The reason was to simulate controlled and repeatable testing without relying on external datasets.
- Terraform provisions AWS infrastructure.
- DAG 1 – Data Generation → S3:
- Generates 500k–1M synthetic transaction records using Python and Faker
- Writes Parquet files to S3 with date-stamped filenames
- DAG 2 – S3 → Redshift Load:
- Loads the Parquet files into Redshift
- Appends new records to the existing warehouse records
- Data is now available for analytics
- Python (Faker)
- AWS Wrangler
- Terraform
- AWS S3, IAM
- Amazon Redshift Serverless
- Apache Airflow
- Docker
Before running the pipeline, you need to have:
- An AWS account with access
- Terraform installed locally
- Docker installed
- Apache Airflow installed via Docker, or the script can be copied if it's on the cloud.
- Optional: Python (for local scripts/tests)
bash terraform init terraform apply
Terraform will create the necessary resources mentioned in the Architecture/ Infrastructure Note: Replace any placeholder variables in Terraform with your own AWS credentials and preferred naming.

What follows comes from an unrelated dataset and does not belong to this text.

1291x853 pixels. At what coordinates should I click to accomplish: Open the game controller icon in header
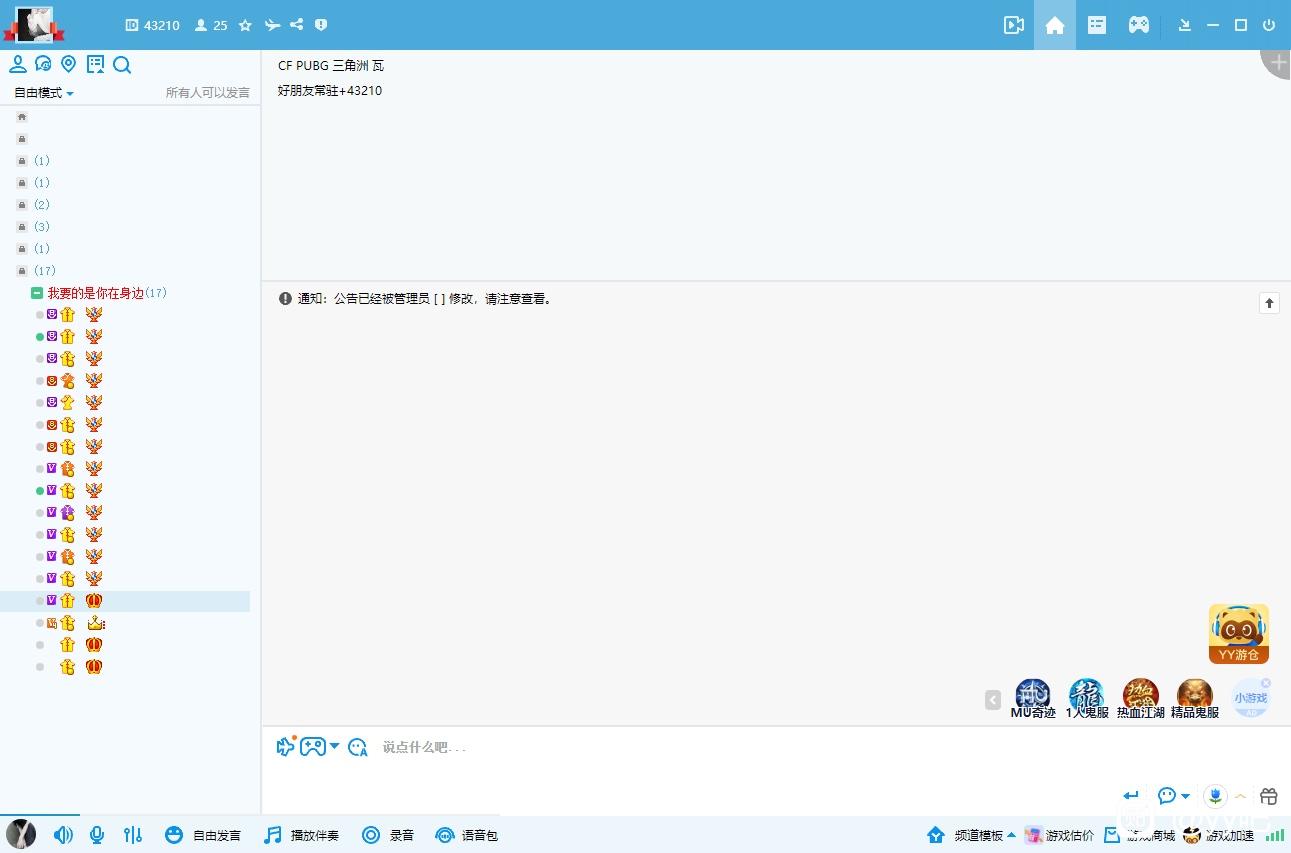(x=1139, y=25)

docker-compose up - This will launch the Airflow webserver and scheduler locally.
Access the Airflow UI at:
http://localhost:8080
- Configure Airflow Connections
The DAG references two connections:
| Connection ID | Type | Description |
|---|---|---|
| amatullah | Amazon Web Services | Link to your AWS account (provide Access Key & Secret) |
| my_redshift | Amazon Redshift | Link to your Redshift Serverless instance (host, database, user, password, port) |
Tip: Use Airflow UI → Admin → Connections to add these. You can use placeholder values to test or your own credentials.
- Trigger the DAG
- Locate the DAG moving_data_to_s3 in the Airflow UI.
- Turn it on and click Trigger DAG.
- DAG 1 will generate the transaction data and upload it to S3.
- DAG 2 will load the data into Redshift (append-only).
- Each run generates 500k–1M records and stores them in date-stamped Parquet files.
- Notes This project is intended to be run with your own AWS account. The pipeline is modular, which means the DAGs can be executed independently for testing or full ingestion.
- Fully automated infrastructure using Terraform
- Custom AWS networking configuration
- Secure IAM role-based service communication
- Dynamic large-batch data generation (500k–1M records per run)
- Parquet-based storage for optimized warehouse loading
- Append-only loading
- Containerized Airflow orchestration
- CI/CD for infrastructure deployment
- Deploying Airfow in an Ec2
- Designing secure AWS networking and IAM configurations
- Understanding Infrastructure
- Building modular, and dynamic batch ingestion pipelines
- Orchestrating multiple workflows with Airflow
- Generating synthetic datasets with Faker